I found this a bit fascinating at first, because I expected rough and tough “Mainers” to avoid diagnoses like depression, and therefore avoid anti-depressants. Instead, I think the belief that Mainers are independent and self-reliant has actually been superimposed on the modern problem of depression. Rather than being independent by living off the land, modern rural Mainers appeared far willing to take a pill that came with a diagnosis rather than seek conversation and the support they may find in counseling. Or perhaps I’m reading too much into what is essentially an American problem – the desire for the quick fix which is often perceived to be a magic pill.
Access to resources
In this regard, medicine was not much different in Rumford. People came in asking for quick fixes, doctors tried to offer other alternatives, and in the end neither party was completely happy with the final decision. But overall, there were some differences to the way things worked in Rumford. For one thing, most patients were unemployed or underemployed. While most people had MaineCare for insurance, which seems to provide decent support for many conditions, it may have explained the reliance on medications over some of those longitudinal solutions. For instance, a discussion about the need to eat healthier and find a way to work out – you can imagine the reaction to suggesting getting access to a cheap all season swimming pool in rural Maine for someone who can only do low impact exercise – will not go very far for a person living hand to mouth. However, if we can prescribe a $4 medication that might help them address whatever health problem they’re encountering, that’s a solution, no matter that it’s not ideal.
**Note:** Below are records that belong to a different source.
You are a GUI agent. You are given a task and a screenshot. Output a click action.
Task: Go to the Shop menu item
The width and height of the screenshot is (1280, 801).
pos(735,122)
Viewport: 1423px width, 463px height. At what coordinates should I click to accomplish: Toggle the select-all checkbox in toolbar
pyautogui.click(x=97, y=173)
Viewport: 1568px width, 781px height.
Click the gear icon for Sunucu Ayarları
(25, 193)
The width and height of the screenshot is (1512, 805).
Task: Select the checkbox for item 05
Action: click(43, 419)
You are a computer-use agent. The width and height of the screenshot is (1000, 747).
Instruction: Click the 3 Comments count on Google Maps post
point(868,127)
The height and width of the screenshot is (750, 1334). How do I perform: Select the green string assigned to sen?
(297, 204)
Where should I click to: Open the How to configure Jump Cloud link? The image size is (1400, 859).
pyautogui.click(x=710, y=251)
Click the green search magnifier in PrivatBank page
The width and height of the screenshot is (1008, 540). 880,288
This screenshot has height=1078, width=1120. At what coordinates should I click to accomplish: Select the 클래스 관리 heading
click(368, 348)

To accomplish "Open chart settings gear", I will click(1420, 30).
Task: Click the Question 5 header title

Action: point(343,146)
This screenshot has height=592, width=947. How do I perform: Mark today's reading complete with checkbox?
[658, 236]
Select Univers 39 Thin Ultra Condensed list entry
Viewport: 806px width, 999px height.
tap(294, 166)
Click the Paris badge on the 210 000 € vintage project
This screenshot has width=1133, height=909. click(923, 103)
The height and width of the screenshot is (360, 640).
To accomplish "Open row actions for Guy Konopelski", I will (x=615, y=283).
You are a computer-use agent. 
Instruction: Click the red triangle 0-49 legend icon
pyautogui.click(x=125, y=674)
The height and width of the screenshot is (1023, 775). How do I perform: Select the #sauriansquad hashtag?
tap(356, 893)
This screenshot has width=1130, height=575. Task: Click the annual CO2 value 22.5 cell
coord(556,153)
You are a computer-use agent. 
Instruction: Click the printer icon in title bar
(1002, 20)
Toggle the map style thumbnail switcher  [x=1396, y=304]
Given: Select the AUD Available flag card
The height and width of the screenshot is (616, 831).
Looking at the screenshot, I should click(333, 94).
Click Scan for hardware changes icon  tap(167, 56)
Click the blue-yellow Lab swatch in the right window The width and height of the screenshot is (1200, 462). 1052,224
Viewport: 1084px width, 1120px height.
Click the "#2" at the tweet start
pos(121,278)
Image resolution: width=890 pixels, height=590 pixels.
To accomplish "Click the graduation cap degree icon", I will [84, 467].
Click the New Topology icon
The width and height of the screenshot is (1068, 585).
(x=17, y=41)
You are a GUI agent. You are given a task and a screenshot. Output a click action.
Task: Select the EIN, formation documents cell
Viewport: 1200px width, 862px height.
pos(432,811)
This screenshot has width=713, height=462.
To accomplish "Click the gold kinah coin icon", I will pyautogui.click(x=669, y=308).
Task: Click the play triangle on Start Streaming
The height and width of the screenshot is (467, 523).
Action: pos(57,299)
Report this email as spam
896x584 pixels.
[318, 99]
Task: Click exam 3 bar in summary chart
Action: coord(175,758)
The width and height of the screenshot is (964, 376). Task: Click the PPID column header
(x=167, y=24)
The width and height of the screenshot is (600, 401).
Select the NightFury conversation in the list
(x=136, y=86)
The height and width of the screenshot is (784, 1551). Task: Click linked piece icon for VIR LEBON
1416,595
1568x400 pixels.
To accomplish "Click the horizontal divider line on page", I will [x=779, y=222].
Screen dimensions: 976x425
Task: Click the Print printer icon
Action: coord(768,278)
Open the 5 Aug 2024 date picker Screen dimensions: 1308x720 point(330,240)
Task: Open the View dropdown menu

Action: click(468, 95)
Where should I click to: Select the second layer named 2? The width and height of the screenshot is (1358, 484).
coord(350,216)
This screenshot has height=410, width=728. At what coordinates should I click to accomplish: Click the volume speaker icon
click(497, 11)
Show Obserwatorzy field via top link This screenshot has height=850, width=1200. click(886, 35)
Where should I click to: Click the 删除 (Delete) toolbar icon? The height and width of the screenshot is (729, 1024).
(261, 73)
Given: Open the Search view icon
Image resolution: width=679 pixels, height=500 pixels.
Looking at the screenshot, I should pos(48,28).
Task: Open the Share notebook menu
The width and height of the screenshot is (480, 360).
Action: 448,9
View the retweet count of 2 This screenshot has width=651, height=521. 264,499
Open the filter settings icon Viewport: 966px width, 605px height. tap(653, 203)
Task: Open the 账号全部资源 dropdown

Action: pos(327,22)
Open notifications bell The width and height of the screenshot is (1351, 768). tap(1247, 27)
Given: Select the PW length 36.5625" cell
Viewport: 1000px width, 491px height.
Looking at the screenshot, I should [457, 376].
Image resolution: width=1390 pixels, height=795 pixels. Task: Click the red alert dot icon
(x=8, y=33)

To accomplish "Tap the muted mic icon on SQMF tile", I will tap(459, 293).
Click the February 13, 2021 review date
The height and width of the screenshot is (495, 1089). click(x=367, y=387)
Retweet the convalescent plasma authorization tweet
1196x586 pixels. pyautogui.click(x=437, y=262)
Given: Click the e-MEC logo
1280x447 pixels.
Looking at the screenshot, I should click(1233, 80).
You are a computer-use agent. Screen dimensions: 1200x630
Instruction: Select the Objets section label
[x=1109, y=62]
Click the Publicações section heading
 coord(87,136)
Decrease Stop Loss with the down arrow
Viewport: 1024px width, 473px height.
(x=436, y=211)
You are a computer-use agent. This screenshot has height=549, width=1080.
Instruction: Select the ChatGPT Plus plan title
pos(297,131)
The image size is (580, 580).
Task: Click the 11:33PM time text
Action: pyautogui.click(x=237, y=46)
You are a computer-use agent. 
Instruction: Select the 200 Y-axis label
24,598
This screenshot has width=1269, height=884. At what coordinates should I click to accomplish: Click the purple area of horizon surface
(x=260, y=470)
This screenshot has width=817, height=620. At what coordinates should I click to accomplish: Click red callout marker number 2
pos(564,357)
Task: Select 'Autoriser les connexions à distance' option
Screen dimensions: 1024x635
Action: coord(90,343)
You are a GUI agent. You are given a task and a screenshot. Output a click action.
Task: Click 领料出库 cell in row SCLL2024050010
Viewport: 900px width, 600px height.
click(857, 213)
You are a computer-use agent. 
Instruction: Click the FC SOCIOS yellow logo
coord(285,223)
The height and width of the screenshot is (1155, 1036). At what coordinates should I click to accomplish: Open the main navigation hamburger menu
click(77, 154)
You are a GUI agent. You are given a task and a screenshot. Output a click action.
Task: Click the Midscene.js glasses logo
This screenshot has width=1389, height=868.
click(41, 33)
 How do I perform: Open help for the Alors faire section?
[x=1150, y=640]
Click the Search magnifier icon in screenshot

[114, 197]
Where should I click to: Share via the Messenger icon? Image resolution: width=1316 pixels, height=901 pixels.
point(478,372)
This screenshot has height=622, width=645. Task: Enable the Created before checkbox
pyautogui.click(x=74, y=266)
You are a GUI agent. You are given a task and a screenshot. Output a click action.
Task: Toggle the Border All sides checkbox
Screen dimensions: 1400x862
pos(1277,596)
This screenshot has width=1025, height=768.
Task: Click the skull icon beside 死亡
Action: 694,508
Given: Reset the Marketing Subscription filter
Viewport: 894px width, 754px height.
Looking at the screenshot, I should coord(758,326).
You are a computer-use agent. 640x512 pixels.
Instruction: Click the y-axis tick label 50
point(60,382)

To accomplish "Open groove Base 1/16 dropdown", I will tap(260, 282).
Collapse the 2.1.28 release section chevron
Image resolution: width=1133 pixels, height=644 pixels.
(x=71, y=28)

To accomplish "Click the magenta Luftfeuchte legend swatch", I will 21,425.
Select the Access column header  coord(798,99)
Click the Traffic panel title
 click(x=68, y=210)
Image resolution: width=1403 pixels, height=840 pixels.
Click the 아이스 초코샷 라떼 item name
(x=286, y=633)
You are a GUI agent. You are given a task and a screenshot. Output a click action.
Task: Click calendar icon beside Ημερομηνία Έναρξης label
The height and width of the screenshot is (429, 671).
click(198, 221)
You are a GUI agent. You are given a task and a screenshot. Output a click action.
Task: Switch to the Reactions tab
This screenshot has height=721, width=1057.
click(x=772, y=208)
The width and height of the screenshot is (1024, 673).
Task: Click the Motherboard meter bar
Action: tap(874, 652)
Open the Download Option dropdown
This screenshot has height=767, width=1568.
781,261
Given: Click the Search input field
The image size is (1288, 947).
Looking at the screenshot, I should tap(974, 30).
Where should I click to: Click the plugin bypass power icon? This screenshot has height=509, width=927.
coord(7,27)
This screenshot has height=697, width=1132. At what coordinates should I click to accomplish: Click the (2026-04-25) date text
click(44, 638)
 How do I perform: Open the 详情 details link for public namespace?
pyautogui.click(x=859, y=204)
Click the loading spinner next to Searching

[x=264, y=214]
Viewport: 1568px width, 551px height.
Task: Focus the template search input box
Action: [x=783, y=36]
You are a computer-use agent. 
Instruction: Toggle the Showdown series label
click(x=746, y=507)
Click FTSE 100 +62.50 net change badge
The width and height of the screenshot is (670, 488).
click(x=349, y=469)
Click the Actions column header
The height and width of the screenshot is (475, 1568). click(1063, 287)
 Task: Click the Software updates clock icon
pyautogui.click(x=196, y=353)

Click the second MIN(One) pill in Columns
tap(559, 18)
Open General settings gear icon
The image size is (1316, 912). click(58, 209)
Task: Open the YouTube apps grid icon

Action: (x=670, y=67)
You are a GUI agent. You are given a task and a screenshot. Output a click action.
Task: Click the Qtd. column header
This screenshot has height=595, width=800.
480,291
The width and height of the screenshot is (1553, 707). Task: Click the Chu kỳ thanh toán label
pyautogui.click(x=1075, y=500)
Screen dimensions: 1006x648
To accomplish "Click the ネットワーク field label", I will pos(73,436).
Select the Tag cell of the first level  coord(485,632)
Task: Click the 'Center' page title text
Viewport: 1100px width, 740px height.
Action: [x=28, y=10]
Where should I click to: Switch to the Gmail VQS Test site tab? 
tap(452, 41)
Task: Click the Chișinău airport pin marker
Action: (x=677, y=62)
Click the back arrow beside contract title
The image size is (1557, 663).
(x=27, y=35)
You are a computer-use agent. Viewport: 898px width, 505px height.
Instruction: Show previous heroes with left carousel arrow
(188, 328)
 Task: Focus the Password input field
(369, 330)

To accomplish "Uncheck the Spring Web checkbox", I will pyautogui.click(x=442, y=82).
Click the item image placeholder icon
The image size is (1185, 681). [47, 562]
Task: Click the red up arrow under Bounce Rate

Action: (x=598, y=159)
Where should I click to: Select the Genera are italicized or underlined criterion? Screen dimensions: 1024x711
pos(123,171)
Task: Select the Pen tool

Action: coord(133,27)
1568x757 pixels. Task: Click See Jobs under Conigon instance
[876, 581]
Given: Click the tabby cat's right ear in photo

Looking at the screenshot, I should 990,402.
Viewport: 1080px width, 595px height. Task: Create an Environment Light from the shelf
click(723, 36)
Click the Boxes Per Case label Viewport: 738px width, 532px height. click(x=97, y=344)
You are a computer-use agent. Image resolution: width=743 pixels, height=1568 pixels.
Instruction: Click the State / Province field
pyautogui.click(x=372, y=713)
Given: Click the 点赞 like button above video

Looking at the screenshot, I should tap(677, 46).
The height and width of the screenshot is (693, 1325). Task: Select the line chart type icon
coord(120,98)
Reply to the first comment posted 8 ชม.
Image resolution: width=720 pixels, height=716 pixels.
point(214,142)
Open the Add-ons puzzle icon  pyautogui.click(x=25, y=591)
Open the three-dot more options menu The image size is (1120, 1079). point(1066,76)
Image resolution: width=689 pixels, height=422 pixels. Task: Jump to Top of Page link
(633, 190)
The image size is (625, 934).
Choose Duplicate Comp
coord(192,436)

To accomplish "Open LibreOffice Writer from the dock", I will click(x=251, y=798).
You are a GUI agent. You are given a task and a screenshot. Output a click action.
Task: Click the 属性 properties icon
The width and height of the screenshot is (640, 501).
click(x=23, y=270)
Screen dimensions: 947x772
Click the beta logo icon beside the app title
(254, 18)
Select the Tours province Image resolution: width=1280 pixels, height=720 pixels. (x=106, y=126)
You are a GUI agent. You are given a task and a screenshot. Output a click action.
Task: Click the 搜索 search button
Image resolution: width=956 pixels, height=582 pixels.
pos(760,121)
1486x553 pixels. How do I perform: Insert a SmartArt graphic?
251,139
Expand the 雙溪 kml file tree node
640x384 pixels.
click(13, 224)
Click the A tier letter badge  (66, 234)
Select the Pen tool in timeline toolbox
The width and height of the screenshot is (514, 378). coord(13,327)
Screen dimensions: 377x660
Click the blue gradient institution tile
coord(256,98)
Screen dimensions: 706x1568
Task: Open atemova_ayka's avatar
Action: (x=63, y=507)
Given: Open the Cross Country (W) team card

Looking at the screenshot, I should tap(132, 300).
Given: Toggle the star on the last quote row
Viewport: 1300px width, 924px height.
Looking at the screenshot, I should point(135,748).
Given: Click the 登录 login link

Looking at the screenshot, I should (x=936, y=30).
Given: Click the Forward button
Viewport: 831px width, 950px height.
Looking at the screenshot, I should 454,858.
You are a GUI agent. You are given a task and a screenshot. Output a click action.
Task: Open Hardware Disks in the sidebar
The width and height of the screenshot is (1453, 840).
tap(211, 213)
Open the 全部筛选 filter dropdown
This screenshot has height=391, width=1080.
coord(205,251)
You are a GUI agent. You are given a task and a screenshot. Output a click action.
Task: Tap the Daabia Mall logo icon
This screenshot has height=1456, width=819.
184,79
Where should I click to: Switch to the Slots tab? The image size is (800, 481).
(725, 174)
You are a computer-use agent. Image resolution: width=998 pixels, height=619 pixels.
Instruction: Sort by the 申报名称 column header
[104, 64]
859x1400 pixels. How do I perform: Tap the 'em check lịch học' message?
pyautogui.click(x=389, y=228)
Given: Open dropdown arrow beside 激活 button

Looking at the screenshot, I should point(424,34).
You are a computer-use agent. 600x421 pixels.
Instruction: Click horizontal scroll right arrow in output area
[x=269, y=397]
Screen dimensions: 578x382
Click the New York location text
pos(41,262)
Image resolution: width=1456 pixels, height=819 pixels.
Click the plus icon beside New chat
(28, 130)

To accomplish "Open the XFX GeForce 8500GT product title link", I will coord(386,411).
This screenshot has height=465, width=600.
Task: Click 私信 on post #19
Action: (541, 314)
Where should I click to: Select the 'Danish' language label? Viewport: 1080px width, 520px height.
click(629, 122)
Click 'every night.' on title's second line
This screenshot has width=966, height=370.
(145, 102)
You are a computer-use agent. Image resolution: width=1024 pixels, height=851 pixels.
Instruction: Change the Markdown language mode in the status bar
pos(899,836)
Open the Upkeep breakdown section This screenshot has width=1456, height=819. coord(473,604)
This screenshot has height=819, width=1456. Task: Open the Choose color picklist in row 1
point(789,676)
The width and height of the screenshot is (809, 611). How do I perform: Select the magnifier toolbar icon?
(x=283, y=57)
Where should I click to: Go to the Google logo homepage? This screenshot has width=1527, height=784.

All in all I think my time in rural Maine was not all that different from working in medicine in much of the U.S., unless of course I were to compare it to a nice suburban specialty practice in an affluent community. I think it’s important to remember that the people in rural parts of the US are probably pretty similar to those in a lot of the rest of the country, and that they’re struggling with similar medical problems as well. Perhaps it’s more important to make sure they have the resources that are available to many people in urban areas, and that we continue to educate Mainers, the same as Americans, that there are no quick fixes, not even in medicine.